Although the U.S. has suspended contributions to the World Health Organization, Ambassador Tibor Nagy said the U.S. is playing a vital role in helping African nations fight the virus.
For 20 years, said Tibor Nagy, the U.S. has trained healthcare workers, helped African nations build their healthcare systems and more.
And now, that work is being tested with a global pandemic that has killed more than 70,000 people in the United States — and so far, about 1,000 people in Africa, which has the lowest caseload of any of the WHO's world regions.
Nagy, the assistant secretary of the Bureau of African Affairs, spoke by telephone Wednesday to journalists in Africa.
"We are by far the largest donor nation to Africa and our impact is felt across the board. … And now, in the fight against COVID-19, that commitment continues," Nagy said. "No other nation is doing more than we are.
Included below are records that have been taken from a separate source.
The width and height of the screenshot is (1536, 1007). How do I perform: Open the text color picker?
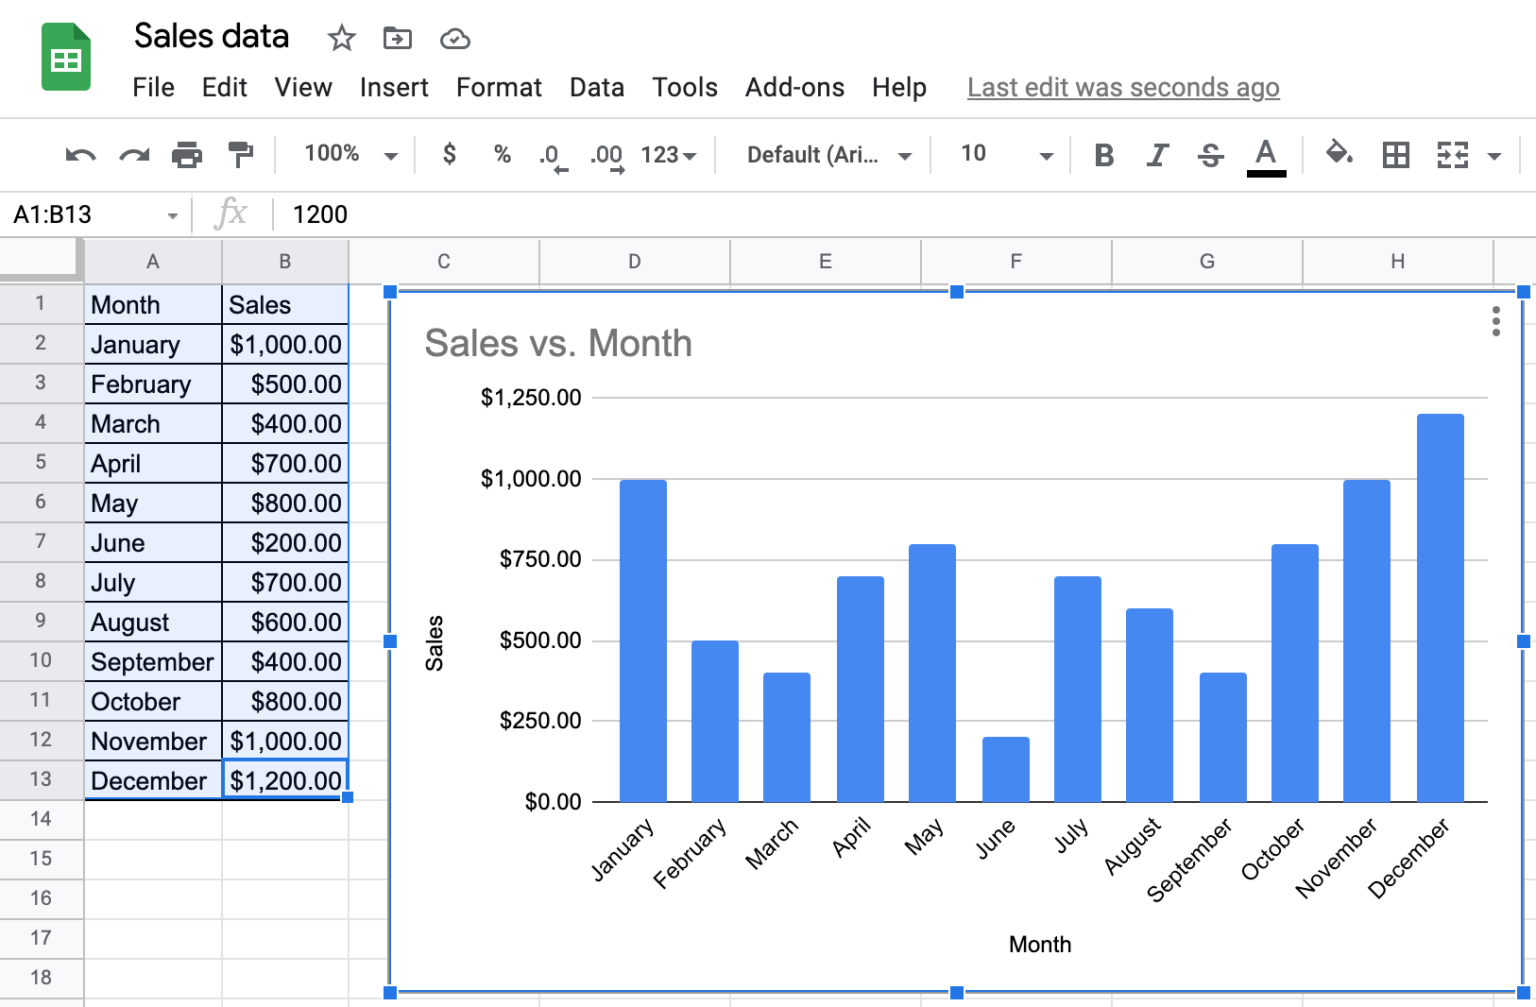click(1266, 155)
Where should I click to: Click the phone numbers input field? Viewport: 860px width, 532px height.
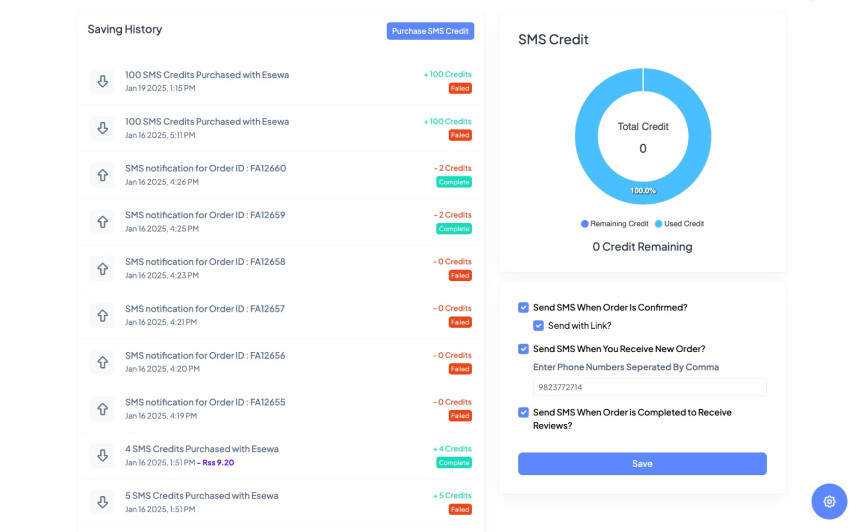tap(649, 387)
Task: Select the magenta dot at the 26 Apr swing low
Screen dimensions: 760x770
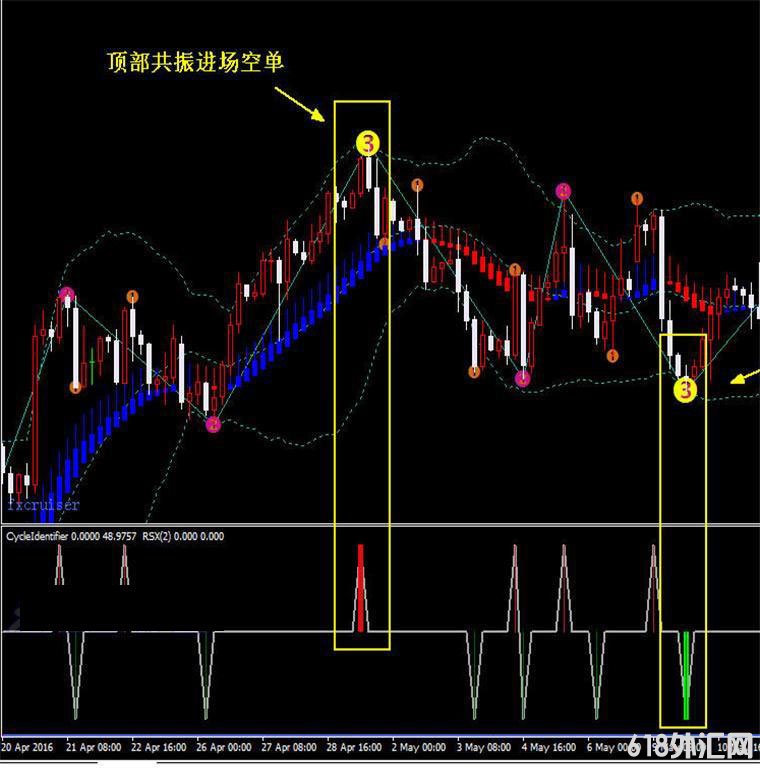Action: (213, 424)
Of the more than $780 million the U.S. has pledged worldwide to fight the virus, close to $250 million dollars is geared towards Africa."
But, one reporter asked, how does the U.S. square that with its recent announcement that it would suspend payments to the main global body fighting the virus?
The head of the World Health Organization has called the U.S. decision to halt funding "regrettable" and that critics said could cause preventable deaths around the world.
"We are undertaking in a 60- to 90- day evaluation of the World Health Organization's response during this COVID emergency," Nagy said. "And as Secretary (of State Mike) Pompeo himself has said, basically, he said, 'you know, with respect to the WHO, we know they had one job, a single mission, to prevent the spread of the pandemic. So that did not happen. It was not the first time of failure' ... We have been the long largest single funder of the WHO, it's our responsibility, the government, to look after the interests of the U.S. taxpayers who have been funding that to the tune of $400 to $500 million a year. So again, I would say that the correct term is not defunding. It is stopping funding during the evaluation process."
He said he could not quantify what items — including ventilators — the U.S. has sent or plans to send to African nations.
In South Africa, the nation with the continent's highest burden of cases, Professor Salim Abdool Karim, a highly regarded HIV expert who chairs the government's advisory committee on COVID-19, says African nations that have weathered pandemics have a lot to share with the world.
"I think the one thing we've really learnt a lot is about how to share information quickly," Karim said. "And we have many ways in which we do that, through both official channels and unofficial channels ... So we do share our experiences and make available our expertise because most of us on the ministerial advisory committee, are infectious diseases people, from HIV. And so we bring a lot of what we learn from HIV."
Nagy said the U.S. is listening intently to African experts.
"We absolutely recognize expertise wherever it exists, and there are a number of African countries that have, thanks to the history of outbreaks, unfortunately, and having to deal with them, that have built up considerable expertise on dealing with a variety of pandemics." Nagy said. " … This is by no means a one way communication because we all have so much to learn from each other."
Karim notes that Africa has no special traits or charms that will stop the virus from exploding across the continent. Ready or not, he says, it's coming.